On August 10, 2020, the San Francisco Superior Court granted the State of California a preliminary injunction requiring Uber and Lyft to reclassify their drivers as employees.  People of the State of California v. Uber Technologies, Inc. concerns the application of Assembly Bill No. 5 (A.B. 5), which targeted the gig work economy.  Uber and Lyft have disputed the application of the legislation to their businesses, so the California Attorney General Xavier Becerra and the city attorneys from San Francisco, Los Angeles, and San Diego initiated a lawsuit on May 5, 2020, to require Uber and Lyft to comply with A.B. 5. 

A.B. 5, which came into effect on Jan. 1, 2020, codified the “ABC Test” in Dynamex Operations West, Inc. v. Superior Court for determining whether a worker should be classified as an employee for state tax and labor purposes.  Under the ABC Test, a worker will be presumed to be an employee unless the hiring entity can establish three factors: 

(A) The individual is free from the control and direction of the hiring entity in connection with the performance of work;

(B) The individual performs work that is outside the usual course of the hiring entity’s business; and

(C) The individual is customarily engaged in an independently established trade, occupation, or business of the same nature as the work performed for the hiring entity.

The distinction between an employee and an independent contractor is an important one.  If a worker is classified as an employee, the hiring business must pay federal Social Security and payroll taxes, unemployment insurance taxes and state employment taxes.  The hiring entity must also provide worker’s compensation insurance to employees and comply with state and federal statutes regarding working conditions, wages, and hours.  A.B. 5 provides for injunctive relief to prevent hiring entities from continuing to misclassify their workers. 
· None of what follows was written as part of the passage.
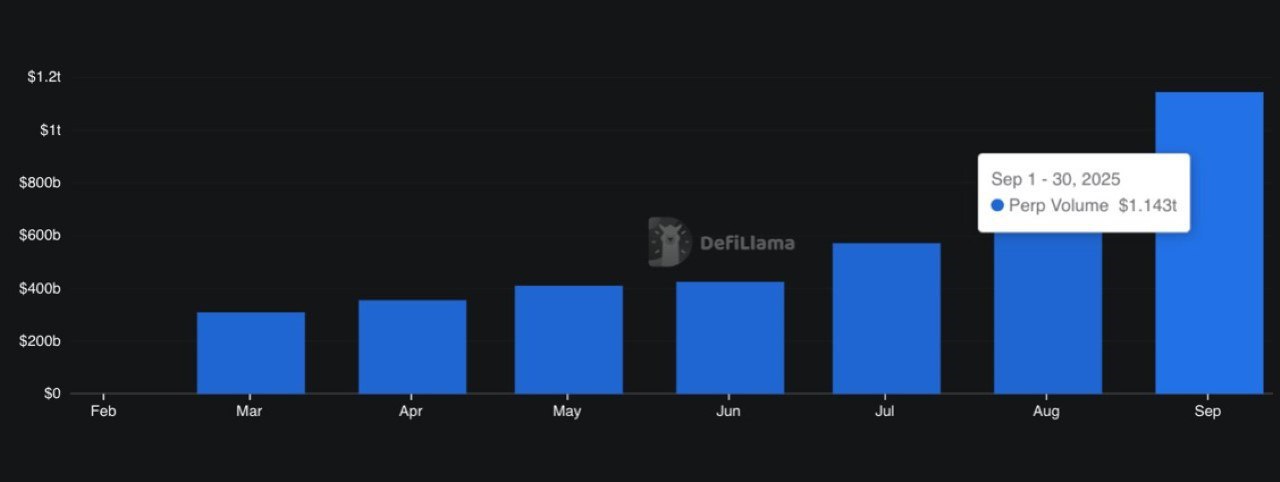Click the $1.143t value in tooltip
Viewport: 1280px width, 482px height.
click(x=1145, y=205)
Uber and Lyft argued that A.B. 5 does not apply to their drivers because their businesses were “multi-sided platforms” instead of transportation businesses.  The court rejected this argument because the California Public Utilities Commission regulates Uber and Lyft’s businesses as transportation network companies.  The court concluded that the drivers perform a function that is central to Uber and Lyft’s businesses and, therefore, they cannot satisfy the second prong of the ABC test.  The court weighed the harm to the drivers, competing businesses and general public of misclassifying the workers against the costs to Uber and Lyft of restructuring their businesses and concluded that a preliminary injunction was warranted.  The court stayed the injunction for ten days, allowing the companies to file an emergency appeal of the ruling.

Uber and Lyft continue to challenge the application of A.B. 5 on multiple fronts.  First, Uber has challenged the constitutionality of A.B. 5 in Olson v. Becerra.  Uber’s appeal of this case is pending before the Ninth Circuit.  Second, Uber and Lyft have jointly sponsored Proposition 22, a ballot initiative on the November 2020 ballot which would classify app-based drivers as independent contractors.  Finally, Uber and Lyft are involved with numerous cases in state and federal courts and individual arbitration proceedings raising similar issues.  It remains to be seen what the outcome of these efforts will be; however, People of the State of California v. Uber Technologies, Inc. makes it clear that California intends to vigorously enforce A.B. 5.  Businesses who rely on independent contractors and have been waiting to see how A.B. 5 will be applied should consult with their advisors to determine their exposure under the legislation.